As the Supreme Court deliberates on whether to allow Texas motorists to ride with license plates featuring the Confederate flag, perhaps it is the ideal time to understand the true nature of what it symbolizes.
That’s what Charles D. Ellison, political strategist and MSNBC “Hardball” panelist, contends.
In a scathing, fact-based column on The Root, Ellison calls for a history lesson on the flag that the Sons of the Confederate Veterans want prominently placed on Texas license plates. Voted down previously in 2010, the organization took its argument to the nine justices, citing free speech.
This notion charged Ellison to go into detail about what the Confederate flag represents, writing, among other things, that vanity plates with that symbol of hate and oppression was akin to citizens putting the terrorist group ISIS on their plates. It would be a treasonous act, which is what he contends is the same with the Confederate flag.
“We need to refresh ourselves on the history of that flag and expose it is a symbol of treason as defined by the U.S. Constitution (which armed Confederate troops, citizens and officials violated more than 150 years ago),” Ellison writes. “Article III, Section 3 of the Constitution states, “Treason against the United States, shall consist only in levying war against them, or in adhering to their enemies, giving them aid and comfort.’
“Waving or displaying a rebel flag, which represented not only slavery but also the violent downfall of this great (imperfect) union that we enjoy today, could be interpreted as ‘adhering’ to enemies of the state and ‘giving them aid and comfort.’ Even Congress back then had sense enough to pass a Ku Klux Klan Act of 1871, viewing the Klan as domestic terrorists.”
Rep. Sheila Jackson Lee was hardly pleased with the idea and went after Texas Gov. Rick Perry.
“Intended or not, why would African Americans want to be reminded of a legalized system of involuntary servitude, dehumanization, rape and mass murder?” she asked.
Sadly, a YouGov poll released this week indicated there’s actually a split over what the Confederate flag means and what should be done with it.
Forty percent of Americans approve of a rebel-flag vanity plate. In the West, which many believe is supposed to be more progressive, approval of the license plate is at 49 percent, which is more than the 41 percent in the South.
Considering today’s racial climate, many of the poll’s results are revealing and surprising. More whites view the flag as a symbol of “Southern pride” (47 percent) than of racism, with 40 percent of whites also approving of its display.
Ellison reminded that Son of Confederate Veterans is “back under the control of closeted racists attempting to rewrite history.

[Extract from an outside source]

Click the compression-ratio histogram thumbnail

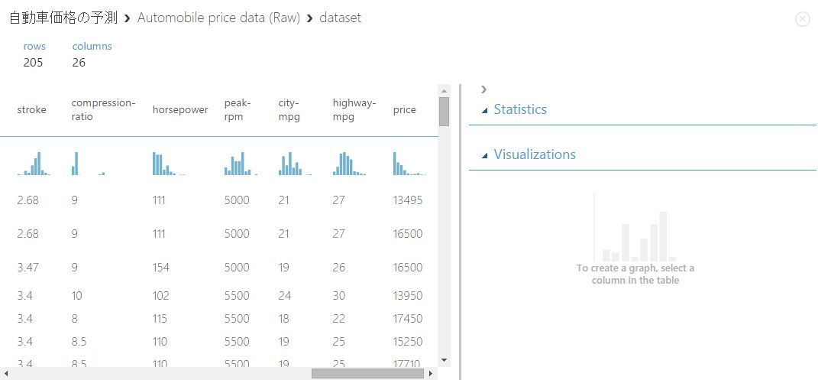click(x=88, y=164)
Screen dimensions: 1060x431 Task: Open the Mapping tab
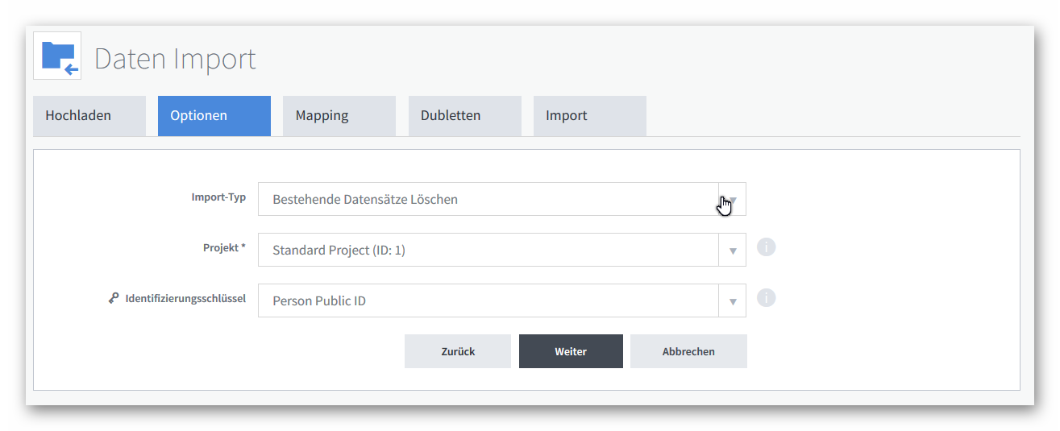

Such groups pay homage to an armed insurrection that resulted in the deaths of more than 700,000 combined troops and civilians. They revere the leaders responsible for the lynching deaths of more than 4,800 mostly Black civilians between 1882 and 1968—at least those we know of as recorded by Tuskegee Institute archivists.”
He contends that the discussion on race in America is so low-level that “we tolerate open symbols of racist treason and white supremacy as extensions of harmless hate groups who wear ridiculous white hats. No wonder 51 percent of Americans, according to (a) YouGov poll, believe that we talk about race ‘too much.’”
Finally, Ellison wrote that America should “probably not” convict treasonous organizations, “for promoting their proud Southern heritage through front-yard Confederate flags and bumper stickers. . . But just as none of us would want enemies of the state like ISIS, also known as the Islamic State group, pimping vanity plates for their cause, we should also be drawing a hard line against state-approved or -funded symbols of a hateful cause that nearly destroyed a nation and enslaved every Black citizen within it.”